3. Policy-Based Alarms: ‘Kidnap’ Charge and ‘Fertility Collapse’ Rhetoric
Kirk advanced policy-oriented alarms accusing Harris of supporting a nationalization of policies that would allow children to be hidden from parents under transgender protections, framing this as an attempt to “kidnap” children. This claim was made on The Charlie Kirk Show and reported July 29, 2024, tied to California law debates about schools notifying parents of students’ gender-identification changes; proponents argued the law protects vulnerable LGBTQ+ students [2]. Separately, Kirk discussed a so-called “fertility collapse” and linked young women voting patterns and priorities to declining birth rates in a September 2025 recounting of his remarks, which portrayed women as prioritizing careerism and consumerism over family — a framing that drew scrutiny for generalization and provocation [4].

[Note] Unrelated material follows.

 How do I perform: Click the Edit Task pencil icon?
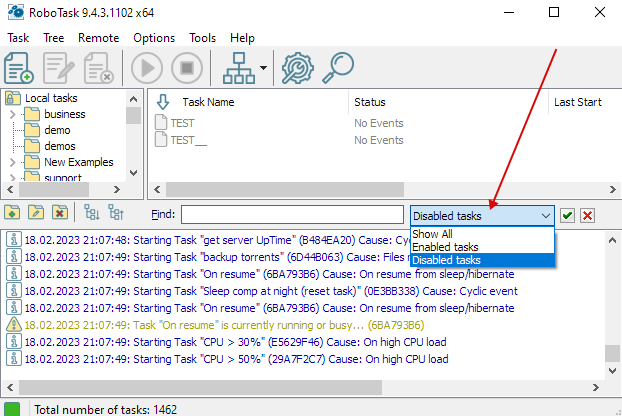coord(59,68)
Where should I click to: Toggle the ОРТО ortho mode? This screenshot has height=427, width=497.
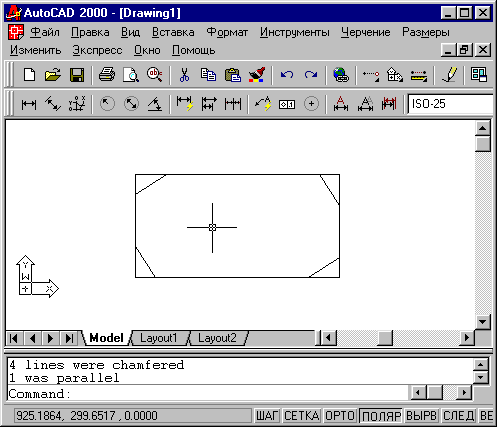pyautogui.click(x=340, y=416)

4. Accusations About Diversity Selection and Immigration — Broader Narrative Themes
Kirk also characterized Harris as a “DEI candidate,” asserting she was chosen in 2020 primarily because she is a Black woman, a remark reported in a September 11, 2025 profile examining his influence on conservatism [3]. In addition, Kirk repeatedly pushed false or exaggerated claims tying Harris personally to responsibility for undocumented immigration, a pattern noted in later analyses published the same September 2025 period. These assertions align with broader conservative culture-war themes Kirk has used to mobilize supporters by framing Harris and Democrats as emblematic of policies he portrays as antithetical to conservative values [7] [3].

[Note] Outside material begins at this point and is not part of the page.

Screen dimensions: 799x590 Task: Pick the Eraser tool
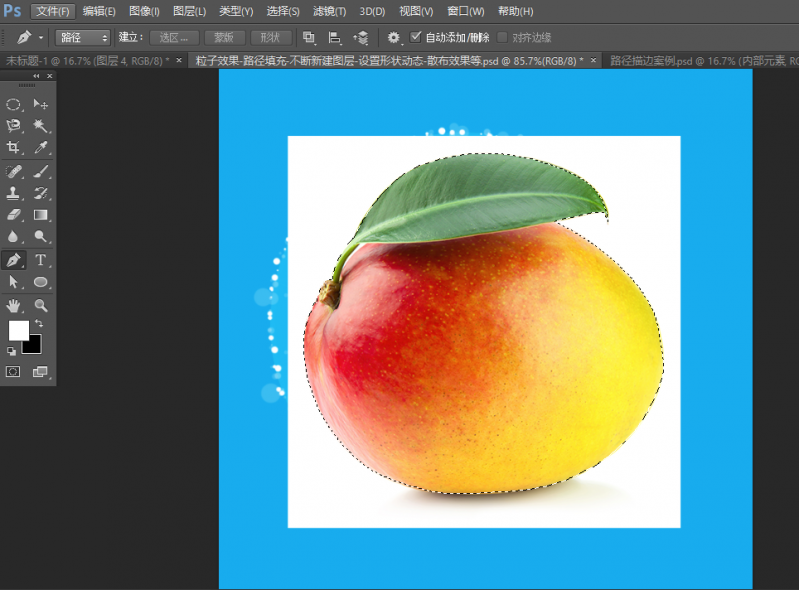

5. How the Reporting Framed These Statements and the Counterpoints Presented
Contemporaneous reporting captured both the provocative nature of Kirk’s rhetoric and the pushback: watchdog outlets documented the remarks and, in some pieces, provided context showing mischaracterizations (for example, the secret-ballot ad’s protective rationale) or flagged factual exaggeration (claims that Harris “seeks to kidnap” children). Coverage from July through October 2024 presented the remarks as part of Kirk’s standard strategy of amplification on podcasts and his show, while September 2025 retrospectives placed these episodes within his larger role shaping young conservatives and the culture-war agenda [6] [2] [3] [7].

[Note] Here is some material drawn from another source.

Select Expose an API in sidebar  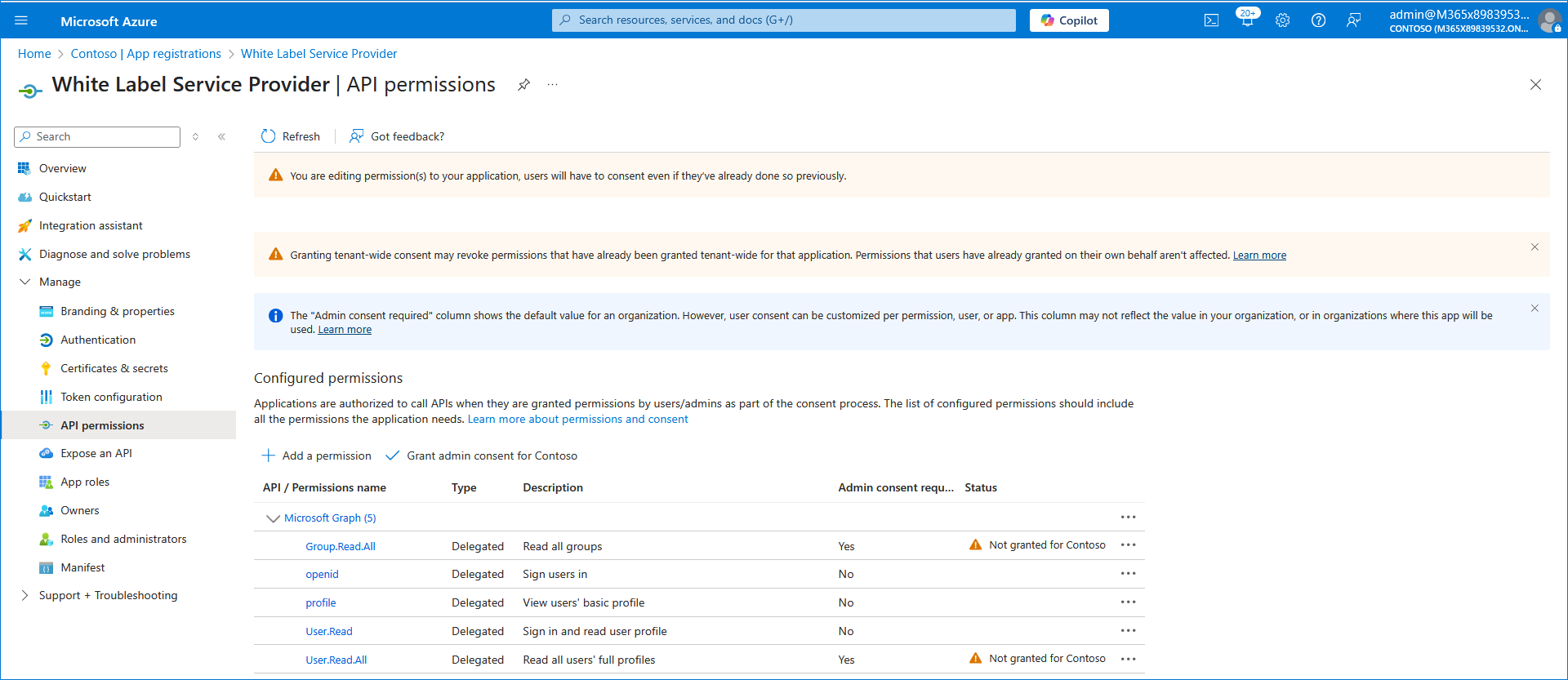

6. Bottom Line — What He Said, When It Appeared, and What That Means for Verification
In short, Charlie Kirk’s statements about Kamala Harris spanned personal insults, policy alarms, and identity-based critiques, with documented reports appearing between July 2024 and September 2025. Key dated reports include July 22 and 29, 2024 (personal and policy claims), August 30 and October 22–30, 2024 (psychological and religious-value critiques), and September 10–11, 2025 (retrospective compilation and influence pieces) [1] [2] [5] [6] [4] [3]. These items show a consistent pattern: Kirk uses charged, sometimes factually contested rhetoric to make broader political points, and verification requires checking each claim against primary statements, campaign materials, and the underlying laws or ads he references [2] [6] [7].